Tatiana, rôle destiné au départ à la française Vanina Santoni (indisponible), a été confié à la soprano Gelena Gaskarova, toute en retenue, mais qui peine, parfois, à donner à son personnage la dimension déchirante et tragique.

La mise en scène de Stéphane Braunschweig a le grand mérite de la clarté. Le spectacle visuel a la forme d’une épure dans laquelle le blanc domine.

Le metteur en scène – et également scénographe – se laisse parfois emporter par un goût excessif pour la symétrie et les lignes. Ou par un penchant pour des tableaux en forme de boîtes ascendantes et descendantes, tel celui de la chambre de Tatiana pour la scène de « la lettre ».

JS Bou et Gelena Gaskarova
JS Bou et Gelena Gaskarova, TCE 21 © Vincent Pontet

Cette fois-ci ce ne sont plus des escaliers et/ou des niveaux divers, mais des chaises et des fauteuils qui peuplent et hantent le plateau, et encadrent de manière un peu obsessionnelle ce drame en chambre.
En revanche, cette symétrie profite à la scène du bal ainsi qu’à celle du duel et éclaire puissamment l’affrontement des deux amis.

L’Orchestre National de France est une formation d’excellence mais il lui manque, tout du moins dans cette production,  la « culture » lyrique, le « belcantisme orchestral » nécessaire pour arracher la conviction, et nous emporter. Sans doute, la direction musicale y est-elle pour beaucoup, imprégnée elle-même par la mise en scène principalement « théâtrale » qui domine la représentation.

Mais finalement, on retiendra avoir assisté à une belle – bien qu’en demi-teinte- représentation d’un classique de l’art lyrique, traité honnêtement et avec fidélité.

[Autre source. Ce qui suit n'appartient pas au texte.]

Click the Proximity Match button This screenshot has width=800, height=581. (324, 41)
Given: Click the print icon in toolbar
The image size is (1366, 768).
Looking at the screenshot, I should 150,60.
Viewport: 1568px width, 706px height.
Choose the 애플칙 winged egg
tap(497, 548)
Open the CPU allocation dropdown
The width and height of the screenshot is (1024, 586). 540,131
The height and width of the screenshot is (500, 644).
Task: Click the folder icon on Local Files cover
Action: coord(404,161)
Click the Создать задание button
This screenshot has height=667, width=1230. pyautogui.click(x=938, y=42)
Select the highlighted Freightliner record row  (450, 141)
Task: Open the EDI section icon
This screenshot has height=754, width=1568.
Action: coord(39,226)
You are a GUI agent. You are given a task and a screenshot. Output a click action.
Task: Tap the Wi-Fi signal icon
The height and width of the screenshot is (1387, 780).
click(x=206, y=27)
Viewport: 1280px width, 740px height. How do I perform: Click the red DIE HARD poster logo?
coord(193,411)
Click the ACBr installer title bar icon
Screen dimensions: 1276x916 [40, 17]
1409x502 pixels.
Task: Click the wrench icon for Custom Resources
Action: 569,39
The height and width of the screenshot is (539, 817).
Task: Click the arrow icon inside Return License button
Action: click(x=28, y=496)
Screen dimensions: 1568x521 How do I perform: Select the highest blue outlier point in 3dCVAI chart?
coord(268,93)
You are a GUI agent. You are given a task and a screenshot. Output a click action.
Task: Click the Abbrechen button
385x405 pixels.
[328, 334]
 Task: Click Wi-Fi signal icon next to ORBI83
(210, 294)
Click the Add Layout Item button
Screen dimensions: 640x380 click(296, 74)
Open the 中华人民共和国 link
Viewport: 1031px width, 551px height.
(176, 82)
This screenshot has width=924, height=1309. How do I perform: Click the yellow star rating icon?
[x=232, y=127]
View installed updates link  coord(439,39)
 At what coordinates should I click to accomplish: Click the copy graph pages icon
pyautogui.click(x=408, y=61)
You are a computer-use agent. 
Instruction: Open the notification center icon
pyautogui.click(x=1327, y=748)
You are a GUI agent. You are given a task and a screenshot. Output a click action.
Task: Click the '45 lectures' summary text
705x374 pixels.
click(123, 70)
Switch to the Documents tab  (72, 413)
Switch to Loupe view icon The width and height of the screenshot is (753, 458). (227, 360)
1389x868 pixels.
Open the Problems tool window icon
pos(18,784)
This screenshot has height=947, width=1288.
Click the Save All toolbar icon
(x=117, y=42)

Son immense mérite est principalement de nous avoir permis de voir, avec clarté, le drame génialement conçu par Pouchkine, accompagné de la sublime musique de Tchaïkovski… en nous épargnant les gesticulations et vulgarités auxquelles le passionné d’opéra est trop fréquemment exposé.

 

 


Théâtre des Champs-Elysées, à Paris

Du 10 au 19 novembre 2021

« Eugène Onéguine » de P.I. Tchaikovski

Opéra en 3 actes et 7 tableaux (1878)

Livret de C. Chilovski et du compositeur,

d’après le poème d’Alexandre Pouchkine.

 

Direction musicale: Karina Canellakis

Mise en scène et scénographie: Stéphane Braunschweig

Chorégraphie: Marion Lévy

Costumes: Thibaut Vancraenenbroeck

Lumières: Marion Hewlett

« Madame Larina »: Mireille Delunsch

« Tatiana »: Gelena Gaskarova

« Olga »: Alisa Kolosova

« Vladimir Lenski »: Jean-François Borras

« Eugène Onéguine »: Jean-Sébastien Bou

« Prince Grémine »: Jean Teitgen

« Filippievna »: Delphine Haïdan

« Le Capitaine/Zaretski »: Yuri Kissin

« Monsieur Triquet »: Marcel Beekman

« Guillot » (rôle muet): Stanislav Siwiorek

Chœur de l’Opéra National de Bordeaux

Direction: Salvatore Caputo

Orchestre National de France

 

 

Les années au Barreau, où il a été notamment actif dans le domaine des droits de l'homme, ne l'ont pas écarté de la musique, sa vraie passion. Cette même passion le conduit depuis une quinzaine d'années à assurer l'animation de deux émissions entièrement dédiées à l’actualité de la vie musicale sur Fréquence Protestante.